In an article for The Washington Post, Beth Simone Noveck highlights RiskMap, an open-source platform developed by researchers from MIT’s Urban Risk Lab that allows users to gather and access information about disaster areas. Noveck writes that “RiskMap is a paradigmatic example of collective intelligence.”

Guardian

Writing for The Guardian, Jeff Nesbit highlights Prof. Kerry Emanuel’s research showing that climate change is increasing the risk of extreme storms. Nesbit explains that Emanuel found that the risk for extreme storms in Tampa, Cairns, and the Persian Gulf increased by up to a factor of 14 over time as Earth’s climate changed.

US News & World Report

MIT researchers have found that warmer temperatures caused by climate change could cause increases in fatal car crashes, food safety violations and even violent crime, writes Alan Neuhauser for U.S. News.
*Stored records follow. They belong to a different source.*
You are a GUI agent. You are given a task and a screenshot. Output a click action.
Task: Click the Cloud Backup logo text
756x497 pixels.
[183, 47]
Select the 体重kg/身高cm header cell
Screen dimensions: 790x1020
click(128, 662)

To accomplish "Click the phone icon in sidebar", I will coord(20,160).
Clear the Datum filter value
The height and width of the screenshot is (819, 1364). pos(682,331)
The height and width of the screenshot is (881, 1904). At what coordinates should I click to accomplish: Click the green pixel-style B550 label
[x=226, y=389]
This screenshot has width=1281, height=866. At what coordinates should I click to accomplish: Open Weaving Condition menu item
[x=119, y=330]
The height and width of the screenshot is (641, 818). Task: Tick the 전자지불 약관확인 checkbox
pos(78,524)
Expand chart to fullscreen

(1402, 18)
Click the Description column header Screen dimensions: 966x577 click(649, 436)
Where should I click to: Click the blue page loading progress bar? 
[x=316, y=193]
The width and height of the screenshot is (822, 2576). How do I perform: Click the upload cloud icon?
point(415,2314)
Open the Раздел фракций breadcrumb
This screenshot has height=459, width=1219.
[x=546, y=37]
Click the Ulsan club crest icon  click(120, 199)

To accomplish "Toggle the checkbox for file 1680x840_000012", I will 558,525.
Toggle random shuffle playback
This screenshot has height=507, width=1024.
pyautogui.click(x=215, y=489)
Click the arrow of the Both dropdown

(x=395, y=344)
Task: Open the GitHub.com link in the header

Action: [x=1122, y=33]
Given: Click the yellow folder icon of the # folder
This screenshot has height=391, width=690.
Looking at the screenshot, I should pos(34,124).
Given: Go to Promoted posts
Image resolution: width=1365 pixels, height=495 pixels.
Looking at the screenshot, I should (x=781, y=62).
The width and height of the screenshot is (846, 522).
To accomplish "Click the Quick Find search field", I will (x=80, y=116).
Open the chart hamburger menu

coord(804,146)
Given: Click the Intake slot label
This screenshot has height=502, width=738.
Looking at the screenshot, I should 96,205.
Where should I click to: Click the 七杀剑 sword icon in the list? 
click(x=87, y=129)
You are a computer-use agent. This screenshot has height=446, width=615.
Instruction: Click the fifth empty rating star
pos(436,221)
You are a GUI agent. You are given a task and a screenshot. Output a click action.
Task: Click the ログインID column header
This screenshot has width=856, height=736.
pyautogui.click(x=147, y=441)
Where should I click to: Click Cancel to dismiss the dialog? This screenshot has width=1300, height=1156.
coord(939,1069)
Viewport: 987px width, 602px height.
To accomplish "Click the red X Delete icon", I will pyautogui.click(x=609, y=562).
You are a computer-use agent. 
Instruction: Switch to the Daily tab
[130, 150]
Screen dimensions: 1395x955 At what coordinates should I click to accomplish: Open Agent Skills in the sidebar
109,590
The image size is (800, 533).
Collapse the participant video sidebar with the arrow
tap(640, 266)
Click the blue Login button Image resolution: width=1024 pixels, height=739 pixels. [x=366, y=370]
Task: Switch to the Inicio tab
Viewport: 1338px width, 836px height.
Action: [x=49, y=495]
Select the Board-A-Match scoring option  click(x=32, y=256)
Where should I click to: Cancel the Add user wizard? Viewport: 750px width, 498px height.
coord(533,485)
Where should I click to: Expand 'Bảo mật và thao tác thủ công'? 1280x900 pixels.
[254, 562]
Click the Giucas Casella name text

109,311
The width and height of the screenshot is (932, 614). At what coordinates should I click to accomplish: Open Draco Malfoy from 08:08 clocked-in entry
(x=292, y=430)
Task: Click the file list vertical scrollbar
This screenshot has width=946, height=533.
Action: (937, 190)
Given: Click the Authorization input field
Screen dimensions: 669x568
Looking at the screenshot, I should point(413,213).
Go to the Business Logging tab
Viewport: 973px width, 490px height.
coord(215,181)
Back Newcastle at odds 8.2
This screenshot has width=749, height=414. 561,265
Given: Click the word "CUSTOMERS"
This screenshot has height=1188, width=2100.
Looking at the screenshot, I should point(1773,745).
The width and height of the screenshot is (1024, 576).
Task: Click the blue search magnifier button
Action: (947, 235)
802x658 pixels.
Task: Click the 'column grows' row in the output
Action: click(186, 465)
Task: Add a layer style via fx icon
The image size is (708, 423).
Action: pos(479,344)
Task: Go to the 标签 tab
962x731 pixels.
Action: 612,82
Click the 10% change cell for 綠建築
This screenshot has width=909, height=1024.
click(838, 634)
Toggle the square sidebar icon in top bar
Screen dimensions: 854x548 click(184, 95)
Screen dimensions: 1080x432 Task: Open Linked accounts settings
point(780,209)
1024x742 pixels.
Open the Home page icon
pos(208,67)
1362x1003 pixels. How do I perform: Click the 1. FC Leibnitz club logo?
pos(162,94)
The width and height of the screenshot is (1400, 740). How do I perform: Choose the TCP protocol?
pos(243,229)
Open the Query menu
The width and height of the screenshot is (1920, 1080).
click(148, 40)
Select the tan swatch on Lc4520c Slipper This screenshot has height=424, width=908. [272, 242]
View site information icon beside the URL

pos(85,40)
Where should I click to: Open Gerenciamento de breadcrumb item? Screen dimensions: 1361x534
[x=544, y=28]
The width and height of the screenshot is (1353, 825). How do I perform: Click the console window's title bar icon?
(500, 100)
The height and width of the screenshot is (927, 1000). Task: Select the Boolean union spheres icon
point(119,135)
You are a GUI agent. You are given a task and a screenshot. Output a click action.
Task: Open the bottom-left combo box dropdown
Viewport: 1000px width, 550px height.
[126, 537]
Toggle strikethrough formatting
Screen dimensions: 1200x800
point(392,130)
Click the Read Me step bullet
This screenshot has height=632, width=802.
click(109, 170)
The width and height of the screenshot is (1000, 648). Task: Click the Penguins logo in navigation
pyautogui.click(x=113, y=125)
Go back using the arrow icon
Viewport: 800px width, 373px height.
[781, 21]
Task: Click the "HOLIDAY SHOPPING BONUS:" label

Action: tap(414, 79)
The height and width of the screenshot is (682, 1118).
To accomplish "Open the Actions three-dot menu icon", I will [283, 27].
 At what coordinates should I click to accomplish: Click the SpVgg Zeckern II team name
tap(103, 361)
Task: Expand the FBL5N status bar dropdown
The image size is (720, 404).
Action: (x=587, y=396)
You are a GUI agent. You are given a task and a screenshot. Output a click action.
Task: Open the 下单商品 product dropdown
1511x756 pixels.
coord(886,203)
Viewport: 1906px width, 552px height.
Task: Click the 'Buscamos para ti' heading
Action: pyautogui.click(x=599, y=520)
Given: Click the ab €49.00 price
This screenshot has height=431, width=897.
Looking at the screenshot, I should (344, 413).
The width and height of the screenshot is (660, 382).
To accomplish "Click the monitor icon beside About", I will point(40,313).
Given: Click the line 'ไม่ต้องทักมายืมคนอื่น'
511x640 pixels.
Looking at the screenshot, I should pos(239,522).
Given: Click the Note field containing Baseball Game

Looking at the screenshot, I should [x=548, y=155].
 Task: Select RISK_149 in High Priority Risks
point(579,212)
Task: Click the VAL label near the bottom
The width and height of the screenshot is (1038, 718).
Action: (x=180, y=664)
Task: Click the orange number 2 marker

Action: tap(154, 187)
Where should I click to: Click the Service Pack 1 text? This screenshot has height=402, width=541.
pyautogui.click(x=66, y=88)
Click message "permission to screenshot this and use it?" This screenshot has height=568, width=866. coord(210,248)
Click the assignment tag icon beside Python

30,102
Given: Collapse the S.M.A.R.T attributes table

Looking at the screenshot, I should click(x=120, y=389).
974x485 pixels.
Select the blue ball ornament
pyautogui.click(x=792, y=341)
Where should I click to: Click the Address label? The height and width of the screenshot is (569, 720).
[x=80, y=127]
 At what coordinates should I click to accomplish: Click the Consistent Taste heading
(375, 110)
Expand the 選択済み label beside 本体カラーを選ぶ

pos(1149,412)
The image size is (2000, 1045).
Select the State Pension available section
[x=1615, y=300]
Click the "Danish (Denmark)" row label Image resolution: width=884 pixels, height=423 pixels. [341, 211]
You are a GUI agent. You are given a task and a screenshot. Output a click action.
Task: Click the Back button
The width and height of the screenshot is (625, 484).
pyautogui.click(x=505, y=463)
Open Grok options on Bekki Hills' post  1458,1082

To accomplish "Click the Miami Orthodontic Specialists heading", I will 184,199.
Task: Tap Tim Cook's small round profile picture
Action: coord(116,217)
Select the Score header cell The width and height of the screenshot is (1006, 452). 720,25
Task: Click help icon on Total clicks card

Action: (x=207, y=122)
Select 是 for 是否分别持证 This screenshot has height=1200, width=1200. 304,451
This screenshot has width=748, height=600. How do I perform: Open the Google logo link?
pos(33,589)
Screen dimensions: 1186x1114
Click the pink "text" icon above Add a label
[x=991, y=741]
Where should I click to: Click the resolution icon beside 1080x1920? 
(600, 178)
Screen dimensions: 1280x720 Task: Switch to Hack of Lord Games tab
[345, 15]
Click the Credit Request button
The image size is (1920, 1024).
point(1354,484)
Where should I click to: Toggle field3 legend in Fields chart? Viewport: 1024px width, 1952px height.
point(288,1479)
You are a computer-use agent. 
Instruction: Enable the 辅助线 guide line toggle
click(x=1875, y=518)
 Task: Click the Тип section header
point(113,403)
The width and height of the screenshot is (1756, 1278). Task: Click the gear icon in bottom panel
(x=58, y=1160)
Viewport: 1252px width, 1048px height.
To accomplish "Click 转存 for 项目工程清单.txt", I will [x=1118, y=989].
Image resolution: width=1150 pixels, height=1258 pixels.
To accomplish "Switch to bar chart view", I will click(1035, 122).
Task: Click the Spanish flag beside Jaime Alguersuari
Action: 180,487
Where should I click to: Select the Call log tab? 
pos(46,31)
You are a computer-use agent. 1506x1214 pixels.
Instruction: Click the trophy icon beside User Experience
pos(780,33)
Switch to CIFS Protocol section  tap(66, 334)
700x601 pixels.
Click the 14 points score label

The researchers hope that their findings will, “spur agencies to consider more closely how to help their workers – whether cops or health inspectors or elsewhere – cope with the heat.”

CNN

Researchers from MIT and Harvard studied how climate change could affect food inspections, traffic accidents and police stops, and found that rising temperatures could reduce safety, reports Susan Scutti for CNN. Research scientist Nick Obradovich explains that he hopes the findings can be used to “adapt or to fix things that might go wrong under a changing climate."

NBC News

In an article for NBC News about how climate change could make life unsustainable in the countries along the Persian Gulf and North Africa, Charlene Gubash highlights an MIT study showing that temperatures there and in southwest Asia, “will exceed the threshold for human survival if nations fail to reign in emissions.”

Newsweek

An MIT study finds that rising temperatures due to climate change will make the North China Plain uninhabitable by the end of the century, reports Newsweek’s Brendan Cole. The area could experience heat and humidity that is “so strong that it is impossible for the human body to cool itself,” Cole explains.

Axios

Axios reporter Andrew Freedman examines a new study by researchers at MIT and the Singapore-MIT Alliance for Research and Technology showing that China’s breadbasket, the North China Plain, could face severe heat waves. Big picture, writes Freedman, “such heat waves could both threaten lives and dampen economic output in the region, where 400 million people live.”